若者支援で高齢者に新たな生きがいを 「世代間ホームシェア」が増え続けるわけ (1/4ページ)

 東京近郊のある町で、大学生と高齢の男性が共同生活を送っている。21歳の三原尚人さんは大学3年生。片や自宅を提供している浅見重治さんは82歳。年齢差61歳の2人だが、親戚でも知人でもなければ、下宿生活でもない。彼らの暮らし方は、「世代間ホームシェア」と呼ばれるスタイル。いま全国各地で静かに広がっている新しい暮らし方である。

▽「若いうち」しかできない経験

 学校から帰った三原さんは、毎晩、浅見さんが作る夕食を一緒に食べるのが習慣だ。食事が終わったら、食器を洗って片付けるのは三原さんの担当。その後は、テレビを見ながら雑談をするなど、思い思いの時間を過ごしている。

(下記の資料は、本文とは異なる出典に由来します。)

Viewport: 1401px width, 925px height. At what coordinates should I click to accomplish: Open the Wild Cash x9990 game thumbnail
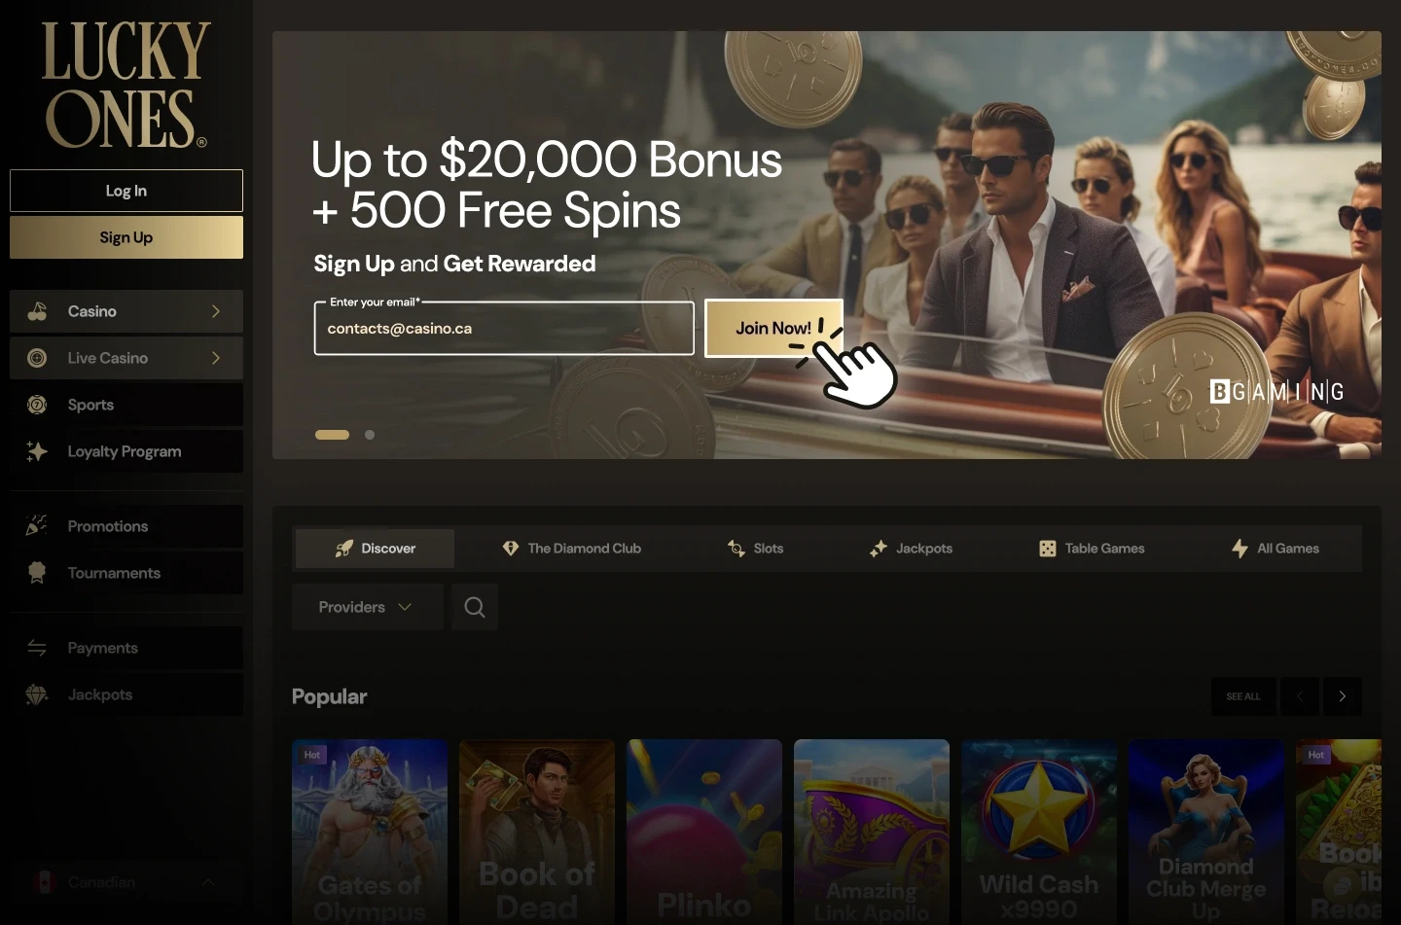1039,832
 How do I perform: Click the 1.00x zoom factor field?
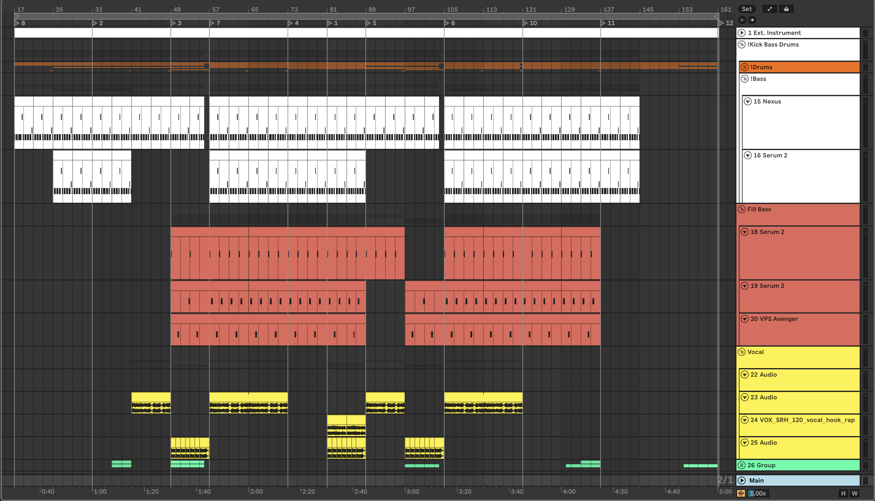click(757, 493)
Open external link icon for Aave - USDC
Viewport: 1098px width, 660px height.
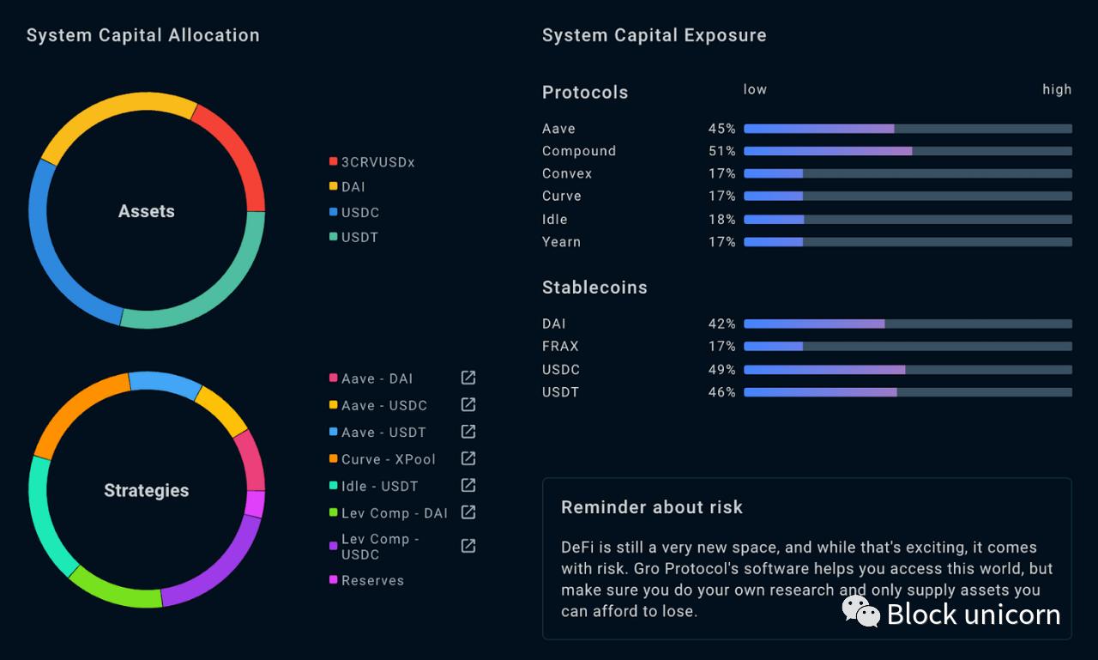click(468, 404)
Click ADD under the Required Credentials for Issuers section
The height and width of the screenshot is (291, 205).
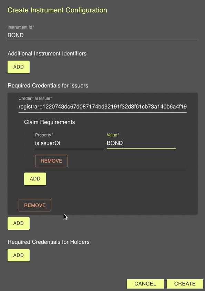(18, 223)
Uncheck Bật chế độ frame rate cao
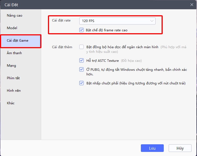 coord(81,30)
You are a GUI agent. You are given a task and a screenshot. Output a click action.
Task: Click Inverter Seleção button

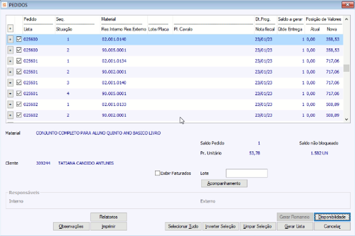221,226
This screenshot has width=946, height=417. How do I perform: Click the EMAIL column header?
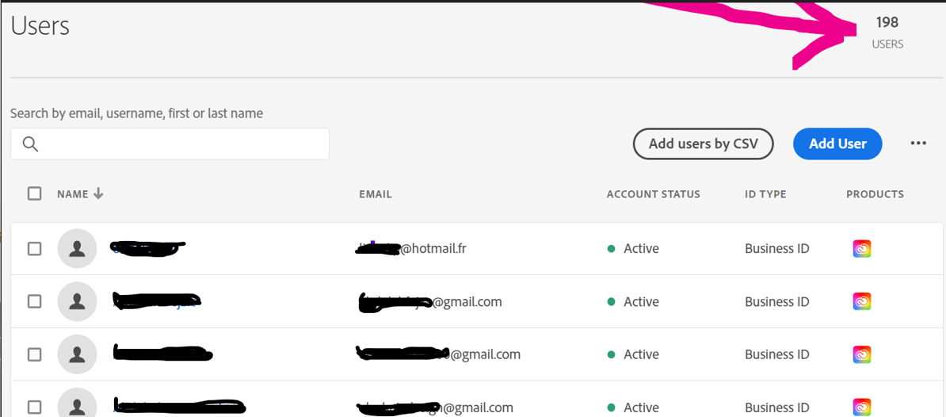pos(376,194)
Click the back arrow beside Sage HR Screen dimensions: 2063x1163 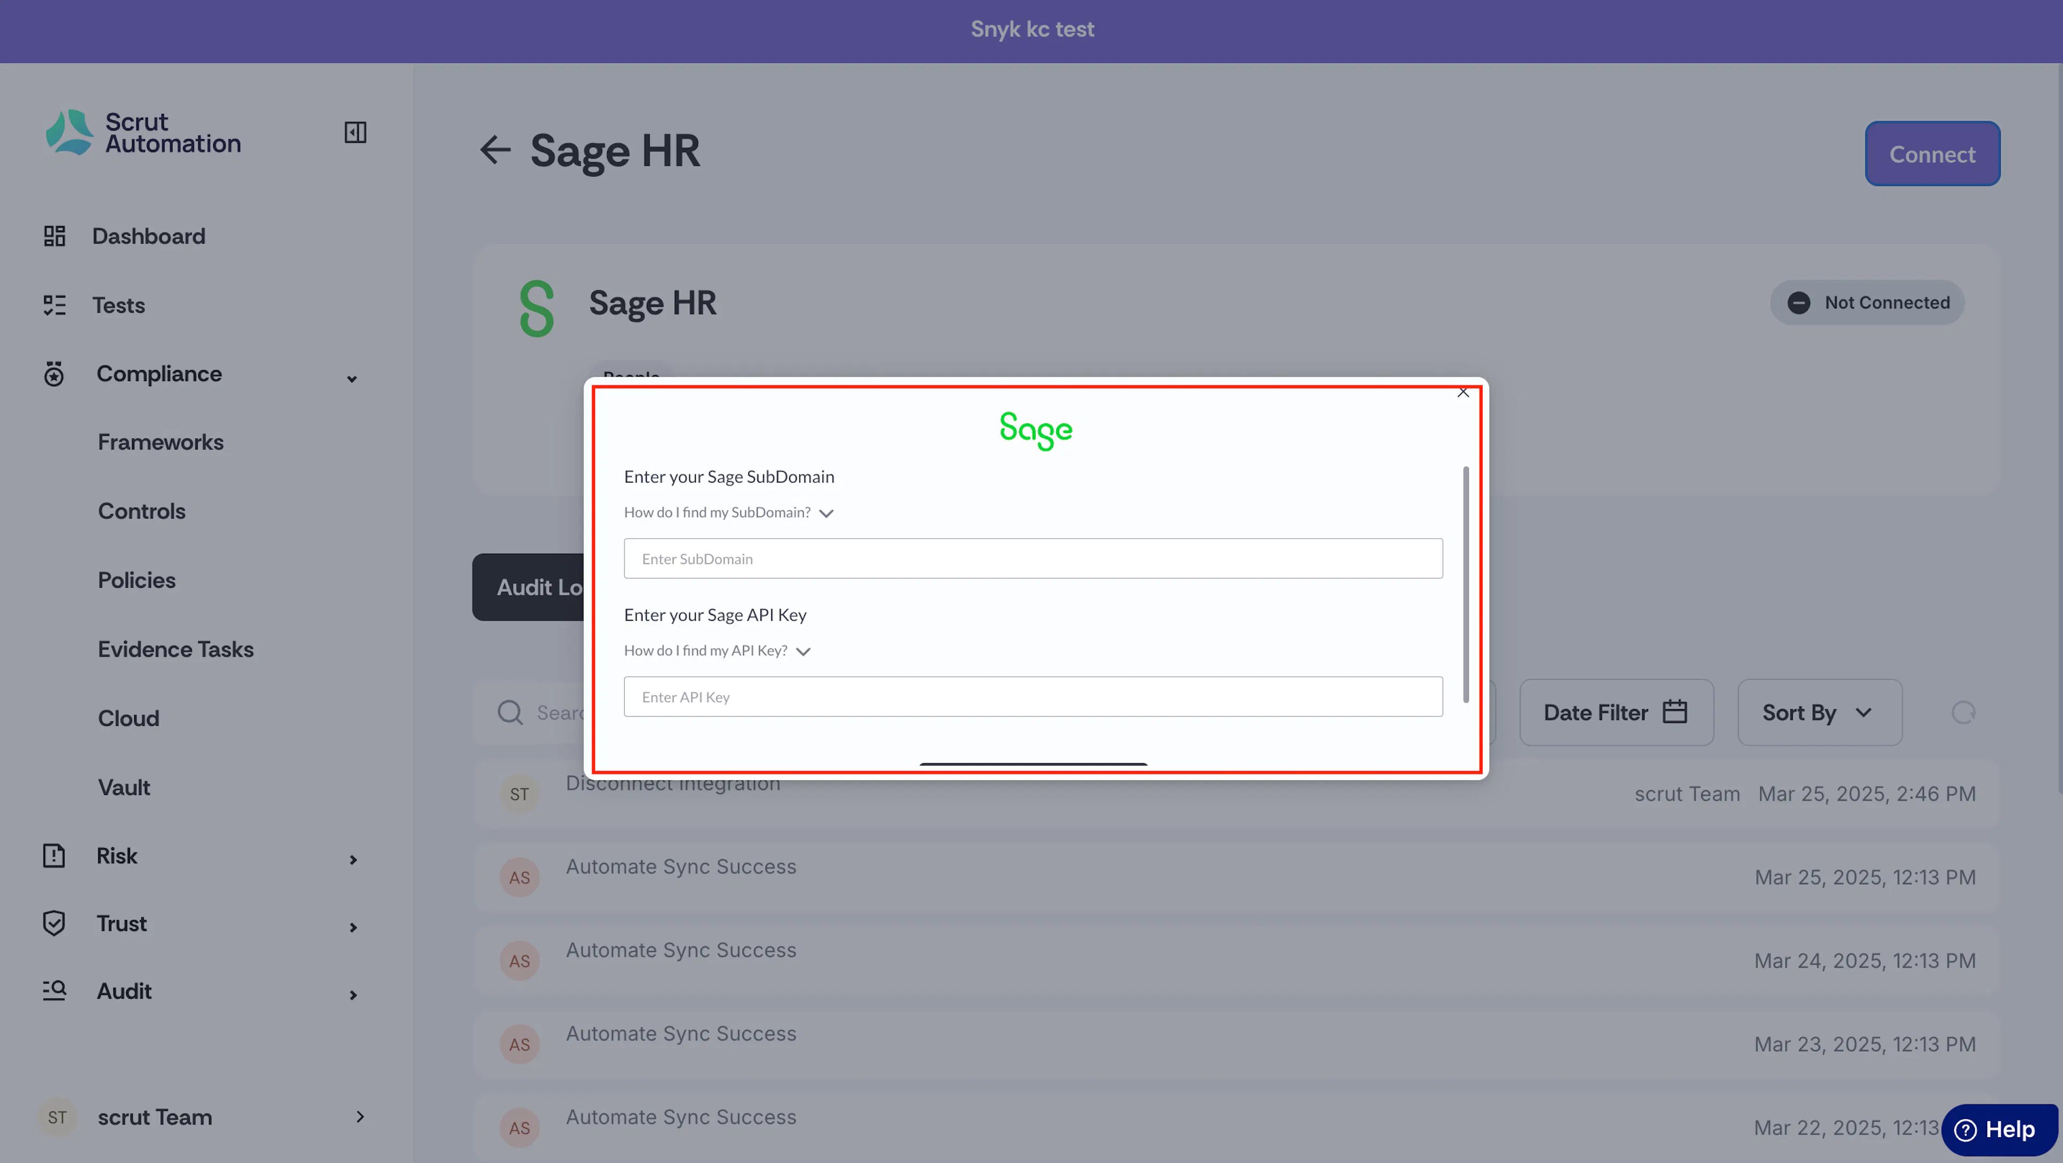495,150
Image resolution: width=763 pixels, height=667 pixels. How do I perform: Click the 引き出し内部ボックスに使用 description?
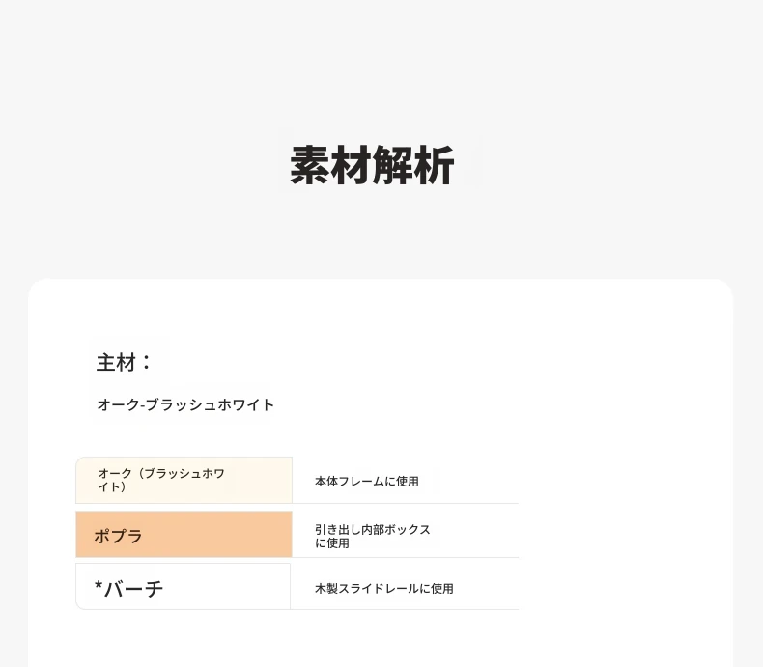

世代間ホームシェアをする三原さん(左)と浅見さん。つかず離れずのよい関係を築いている

世代間ホームシェアをする三原さん(左)と浅見さん。つかず離れずのよい関係を築いている

 なぜ、この暮らし方を選んだのかを三原さんに聞いてみた。

 「大学2年までは、独り暮らしだったのですが、毎月10万円以上の生活費がかかり、出費がかさんでいました。その時、テレビのニュース番組で知ったのが、世代間交流ホームシェア。大学院に進みたいと考えているので、学費を貯められるかもしれない、と応募しました」

 「経済的な理由もありましたが、それ以上に60歳も年の離れた人と住むということ自体に興味があったんです。こういう経験は若いうちじゃないとできないと思ったこともあります」

 一方の浅見さんは、この家の主。奥さんを亡くされた後、長らく独り暮らしをしてきた。そんな父親を心配した娘さんが勧めてくれたのが若い人と同居だった。